Mercado digital

JUAN VARELA

Los fans están enfadados con Ok Go, un grupo que se hizo famoso en Internet, como tantos. Su discográfica, EMI, amenaza a una web donde el propio grupo permitía copiar su último vídeo después de firmar un acuerdo con YouTube. Incrustar vídeos en otras páginas es una de las herramientas preferidas de la distribución viral.

El cabreo de su parroquia ha obligado al líder del grupo a explicar que la publicidad no paga por los vídeos incrustados. Pero para no perder el favor de sus seguidores ha publicado el código para copiar el vídeo.

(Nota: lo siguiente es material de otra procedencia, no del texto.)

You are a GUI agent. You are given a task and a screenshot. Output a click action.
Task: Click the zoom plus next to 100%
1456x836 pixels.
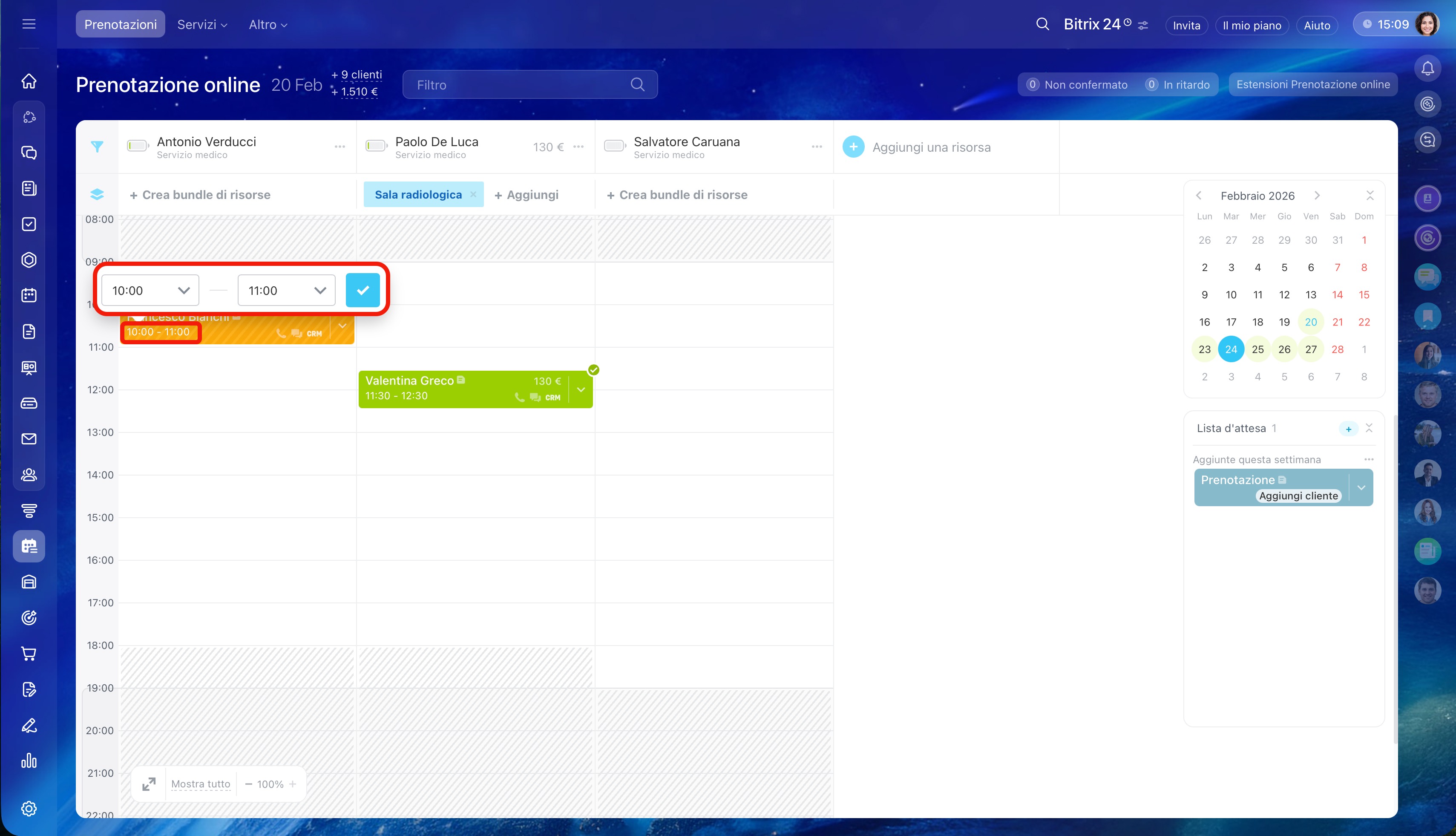pyautogui.click(x=293, y=784)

Al fin y al cabo la canción se puede descargar gratis de la web oficial del grupo. Es una de las contradicciones del mercado digital, tan nuevo e ignoto que ha hecho caer al presidente Zapatero en otra al explicar los objetivos españoles de la presidencia europea.

El jefe del Gobierno propuso ayer un mercado único de contenidos digitales un día después de que la Comisión Nacional de la Competencia (CNC) denunciara el monopolio de las entidades de gestión de derechos de autor.

Un monopolio económico protegido por una ley que Competencia exhorta a reformar.

El mismo monopolio contra el que ha chocado la Comisión Europea en sus intentos de impulsar un mercado común digital.

La Comisión plantea aumentar los contenidos accesibles en Internet, crear licencias europeas que eviten pagar por lo mismo en cada país, permitir a las entidades de gestión operar en toda Europa sin límite territorial, protección para los autores, más transparencia en la gestión y acabar con las tarifas abusivas.

En resumen, crear un mercado amplio y transparente donde los autores decidan sus derechos y donde empresas y público puedan acceder a los contenidos a mejor precio y con mejores condiciones.

Respuesta de la SGAE y resto de gestoras: no. Están encantados de ser un monopolio. En su defensa ha salido rauda la ministra de Cultura, Ángeles González-Sinde.

Zapatero le tendrá que explicar qué es eso del mercado único, cambiar de ministra o reconocer sus contradicciones.